Large-Scale Peer-Assisted Online Hosting, Distribution and Video Streaming Systems: Design, Modeling and Practice

The Hong Kong University of Science and Technology
Department of Computer Science and Engineering


PhD Thesis Defence


Title: "Large-Scale Peer-Assisted Online Hosting, Distribution and
Video Streaming Systems: Design, Modeling and Practice"

By

Mr. Fangming Liu


Abstract

Large-scale peer-assisted content distribution systems within the "cloud" 
of the Internet have provided valuable services to a large population of 
end users, ranging from file sharing, live video streaming, to 
video-on-demand (VoD). Great attention from both academia and industry has 
been devoted into this area. With users not only downloading data but also 
uploading data to one another, such peer-assisted systems are easy to 
deploy and have good scalability. However, due to the highly dynamic 
nature of distributed peers with heterogeneous capacities and diverse 
behaviors, there still remain several fundamental challenges in 
large-scale peer-assisted content distribution and video streaming 
systems, with respect to the cost-performance trade-off in peer-assisted 
online hosting and distribution, and the flash crowd problem in P2P live 
streaming, as well as the service qualities of peer-assisted VoD. This 
thesis seeks to address these challenges through not only mathematical 
modeling and analysis, but also practical system design and measurement, 
in order to bridge theory and practice.

First, to guarantee adequate levels of service quality while conserving 
prohibitive server costs, we seek to explore the design space of online 
hosting and distribution systems that integrate peer bandwidth 
contributions with strategic server resource provisioning in a 
complementary and transparent manner. Specifically, we first model and 
analyze new strategies to allocate scarce server resources --- including 
both storage space and bandwidth --- in peer-assisted online hosting 
systems. The objective is to maximize the use of limited server storage 
and bandwidth resources to guarantee adequate levels of file availability 
and downloading performance, while taking full advantage of peer 
assistance. We identify a number of unique challenges involved in such 
systems, and propose our design of resource allocation protocols to 
address these challenges. Based on the guidelines derived from our 
analysis, we design and measure FS2You, a large-scale and real-world 
online hosting system with peer bandwidth assistance and semi-persistent 
file availability. FS2You is designed to dramatically mitigate server 
bandwidth costs. We present our architectural and protocol design, as well 
as an extensive measurement study at a large scale to demonstrate the 
effectiveness of our design, using real-world traces that we have 
collected. To our knowledge, our work represents the first attempt to 
design, implement, and evaluate a new peer-assisted semi-persistent online 
hosting system at a realistic scale. Since the launch of FS2You, it has 
quickly become one of the most popular online hosting systems in mainland 
China, and a favorite in many online forums across the country.

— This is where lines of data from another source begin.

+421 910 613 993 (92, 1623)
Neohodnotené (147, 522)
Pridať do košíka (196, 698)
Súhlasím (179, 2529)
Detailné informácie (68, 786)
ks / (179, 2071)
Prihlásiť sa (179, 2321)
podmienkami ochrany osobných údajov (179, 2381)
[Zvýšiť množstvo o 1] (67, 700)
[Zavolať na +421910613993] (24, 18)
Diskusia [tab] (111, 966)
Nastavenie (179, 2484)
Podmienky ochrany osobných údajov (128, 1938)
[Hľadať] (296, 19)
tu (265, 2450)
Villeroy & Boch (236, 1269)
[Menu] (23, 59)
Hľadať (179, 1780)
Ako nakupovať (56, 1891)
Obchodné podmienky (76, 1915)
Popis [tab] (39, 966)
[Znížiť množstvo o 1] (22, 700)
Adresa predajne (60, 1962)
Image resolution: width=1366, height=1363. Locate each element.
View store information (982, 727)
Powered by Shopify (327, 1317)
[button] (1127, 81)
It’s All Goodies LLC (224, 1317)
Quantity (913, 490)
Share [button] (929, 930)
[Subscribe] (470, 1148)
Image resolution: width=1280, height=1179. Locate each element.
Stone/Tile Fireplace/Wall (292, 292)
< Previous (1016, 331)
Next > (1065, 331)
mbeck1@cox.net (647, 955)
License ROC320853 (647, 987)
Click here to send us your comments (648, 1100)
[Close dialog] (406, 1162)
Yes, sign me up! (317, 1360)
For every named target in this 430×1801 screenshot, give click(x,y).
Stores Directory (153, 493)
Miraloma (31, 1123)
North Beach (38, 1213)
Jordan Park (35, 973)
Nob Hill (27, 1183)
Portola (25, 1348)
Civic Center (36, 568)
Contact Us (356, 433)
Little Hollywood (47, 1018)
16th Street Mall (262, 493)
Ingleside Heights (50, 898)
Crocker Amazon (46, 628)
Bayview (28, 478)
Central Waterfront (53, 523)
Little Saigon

Second, it is evident from our experiences with real-world P2P live 
streaming systems that, it is not uncommon to have hundreds of thousands 
of users trying to join a program in the first few minutes of a live 
broadcast. This phenomenon, unique in live streaming systems, referred to 
as the flash crowd, poses significant challenges in the system scalability 
and user experience. We develop a mathematical model to capture and 
understand the inherent relationship between time and scale in P2P 
streaming systems under the flash crowd. Specifically, we show that there 
is a fundamental upper bound on the system scale with respect to a time 
constraint. In addition, our analysis has brought forth an in-depth 
understanding on the effects of the gossip protocol and peer churn. To our 
knowledge, our work represents the first attempt to provide an analytical 
characterization and understanding of the inherent scale-time relationship 
in P2P streaming systems, with a particular focus on the flash crowd and 
various critical factors.

Third, due to the lack of theoretical foundation and new storage and 
transmission mechanisms, the service qualities --- including the video 
streaming bit rates and the startup and seek latencies --- provided by 
current peer-assisted VoD systems are still far from optimum. In practice, 
we design, implement, fine-tune and measure Novasky, a real-world VoD 
system capable of delivering cinematic-quality video streams to end users. 
The foundation of the Novasky design is a P2P storage cloud, storing and 
refreshing media streams in a decentralized fashion using local storage 
spaces of end users. Different from existing peer-assisted VoD systems, it 
features a new peer storage and replacement algorithm using Reed-Solomon 
codes and an adaptive server push-to-peer strategy. Novasky has been 
deployed in the Tsinghua University campus network, operational since 
September 2009, attracting 10,000 users to date, and providing over 1,000 
DVD or 720p video streams with bit rates of 1 - 2 Mbps. Based on 
real-world traces collected over 6 months, we show that Novasky can 
achieve rapid startups within 4 - 9 seconds, and extremely short seek 
latencies within 3 seconds.

Furthermore, we develop a theoretical framework based on queueing models, 
in order to (1) justify the superiority of service prioritization based on 
a taxonomy of requests, and (2) understand the fundamental principles 
behind optimal caching and prefetching designs in peer-assisted VoD 
systems. The focus is to instruct how limited uploading bandwidth 
resources and peer caching capacities can be utilized most efficiently to 
achieve better system performance. Specifically, we first use priority 
queueing analysis to prove how service quality and user experience can be 
statistically guaranteed, by prioritizing requests in the order of 
significance, including urgent playback (e.g., random seeks or initial 
startup), normal playback, and prefetching. We then proceed to construct a 
fine-grained stochastic supply-demand model to investigate peer caching 
and prefetching as a global optimization problem. This can not only 
provide insights in understanding the fundamental characterization of 
demand, but also offer guidelines towards optimal caching and prefetching 
strategies in peer-assisted VoD systems.


Date:			Tuesday, 25 January 2011

Time:			2:00pm – 4:00pm

Venue:			Room 3501
 			Lifts 25/26

Chairman:		Prof. Jingshen Wu (MECH)

Committee Members:	Prof. Bo Li (Supervisor)
 			Prof. Lin Gu
 			Prof. Qian Zhang
                         Prof. Danny Tsang (ECE)
                         Prof. Jiannong Cao (Computing, PolyU.)


**** ALL are Welcome ****